I'm not saying that I have this perfected, or even that I'm an expert, but I'm seeing the downstream effects of the overuse and abuse of AI and I hate where it seems to be going. For myself, the businesses I work with, and my family, these are my general guidelines I'm trying to instill for effective AI use:

  • You can't allow AI to shape your opinions. Your opinions are your own, and if you use AI to help craft an opinion in any way, it's for clarity, not for change. Write down your opinion before you start and save it as a guiding light and make sure your end product still 100% speaks to your original thoughts.
  • Never copy and paste send anything without heavy edits. AI's words are not yours. There's nuance hidden in the generated blocks of text that represent something that is not human, and at the very least, is not you. The small efficiency gains of no editing aren't worth the forfeit of your own ability to think. You should care enough about the people on the other end of that communication to be willing to give your time to make a real human connection. People know when it's not you. It's more obvious than you think. It doesn't feel good to know you weren't worth their time to use their own words.
  • Never 100% learn something you don't know from AI. It's wrong sometimes, so if you aren't familiar with the topic, you'll believe whatever it says because you don't know any better. AI hallucinates. It's getting better, but it still does it, and it will continue to do so for a long time. AI also doesn't have much concern for the truth. Its primary goal is to sound natural.
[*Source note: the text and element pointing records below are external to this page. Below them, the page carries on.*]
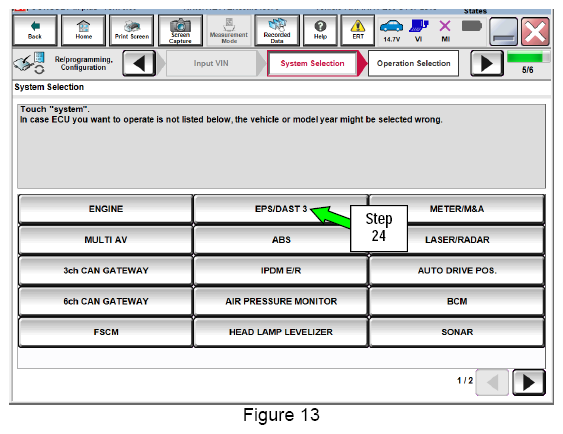Open Recorded Data from the toolbar
Image resolution: width=563 pixels, height=434 pixels.
pyautogui.click(x=277, y=30)
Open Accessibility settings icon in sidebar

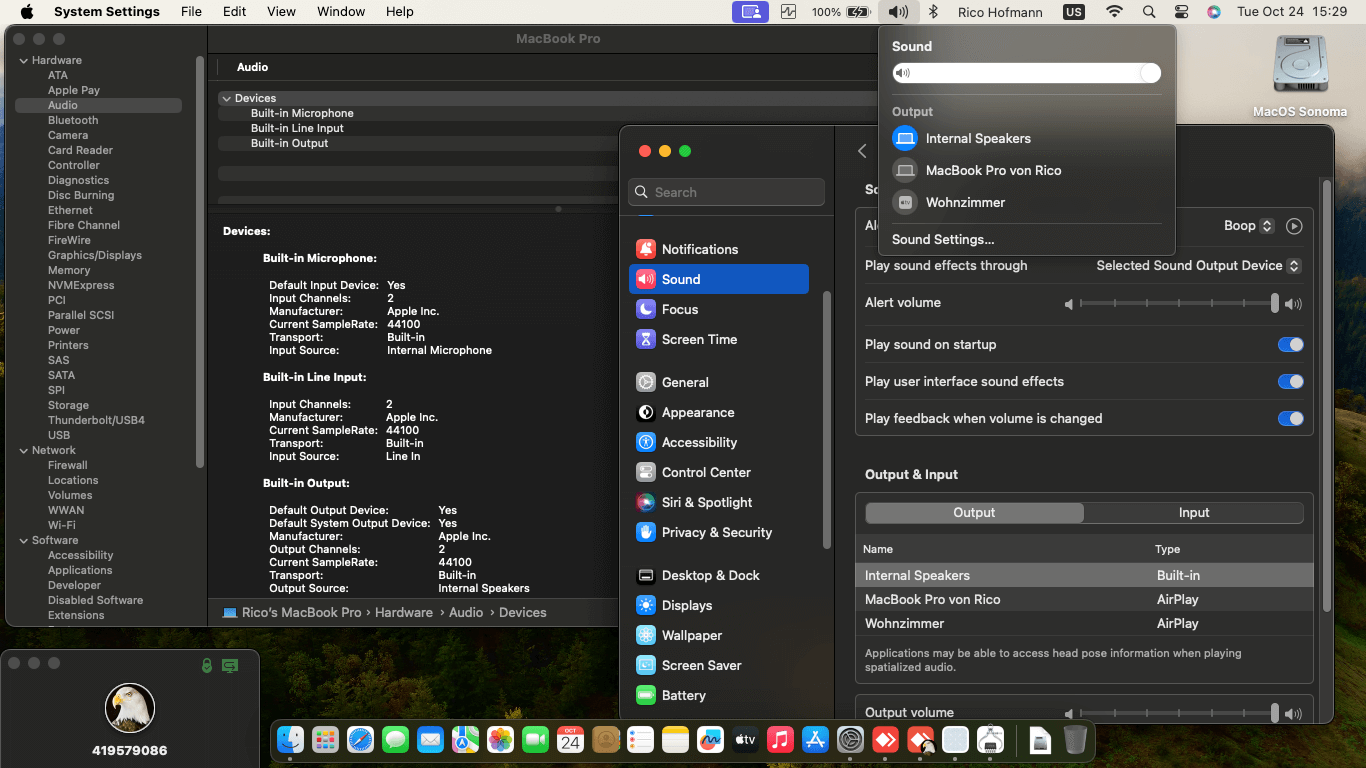click(645, 442)
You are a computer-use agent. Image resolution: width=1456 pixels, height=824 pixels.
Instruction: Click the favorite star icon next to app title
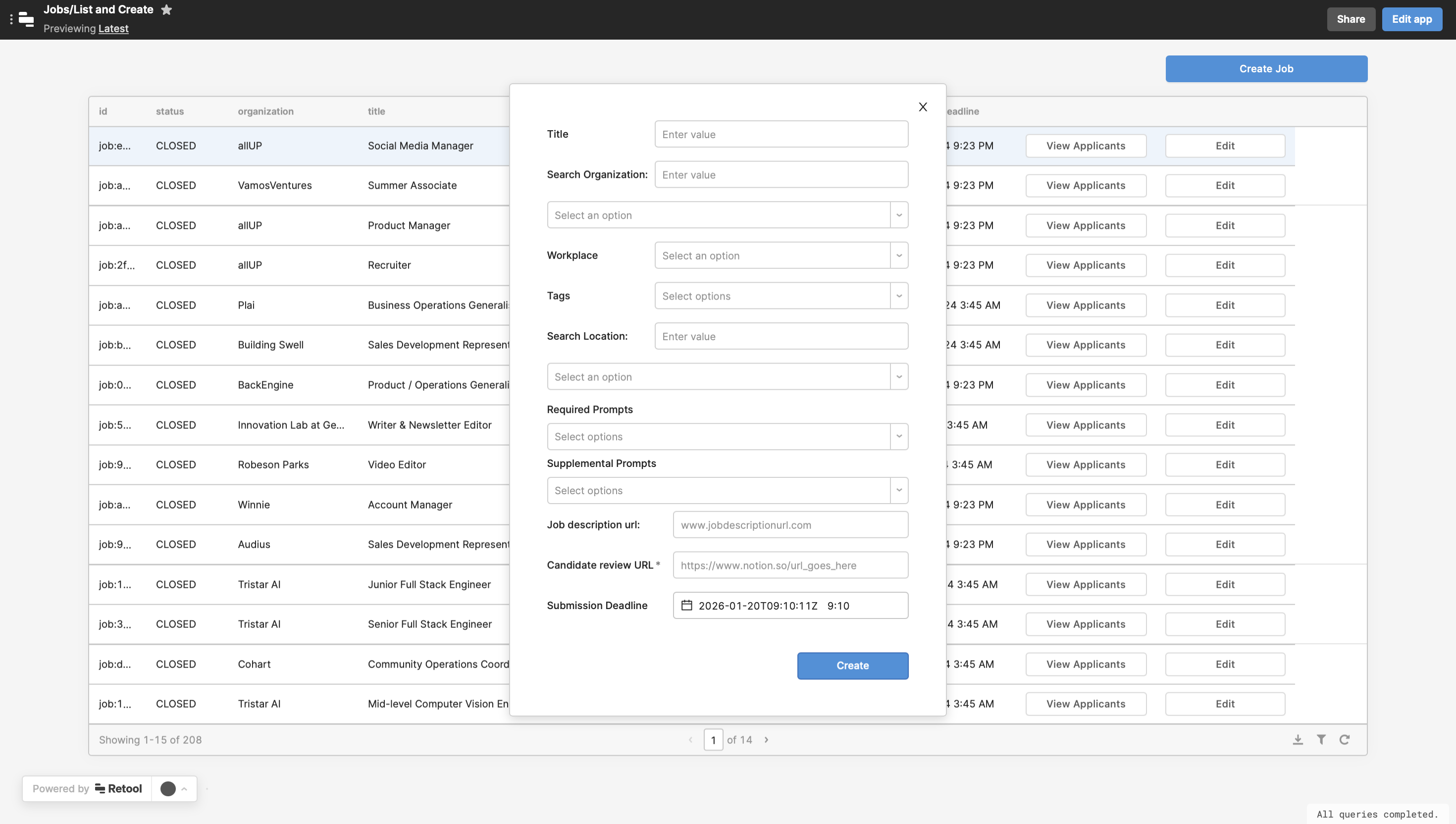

LLM stands for Large Language Model. Natural sounding language is the primary goal. The entire thing is a big predictive text model. This means the highest focus is on sounding human (natural), and accuracy is a secondary thought– not the goal. It will prioritize sounding natural over being accurate every time.
  • Don't use AI as a counselor. There's massive adoption of AI as a counselor, therapist, etc. Again, the problem here is AI is predictive, so it will have a tendency to reinforce what you tell it in the way you say it. That's the worst possible trait if you truly need counseling / therapy. You're wrong a lot, and AI isn't necessarily going to challenge you. In fact, it's much more likely to encourage whatever opinion(s) or feeling(s) you have. This is a nearly guaranteed road to a decline in general mental and emotional health.
  • Don't use AI when you're too tired or too overwhelmed to think through something yourself. The feeling of tired or difficult where it almost feels like pushing a boulder up a mountain just to get through the thought is what neuroplasticity feels like. It means your brain is actively growing new physical pathways that have the opportunity to make you better... or worse. If your response to this state of your brain's vulnerable time to be changed is "do it for me AI", you are slowly training your brain to disengage, to outsource, to give up its ability to think. You're giving up who you are. That's bad. Pain and difficulty are the feelings of growth. The relentless pursuit of comfort and ease at any cost will always leave you as less of the person you would otherwise be, whether physically, emotionally, or cognitively. Discomfort is growth. Comfort is decline.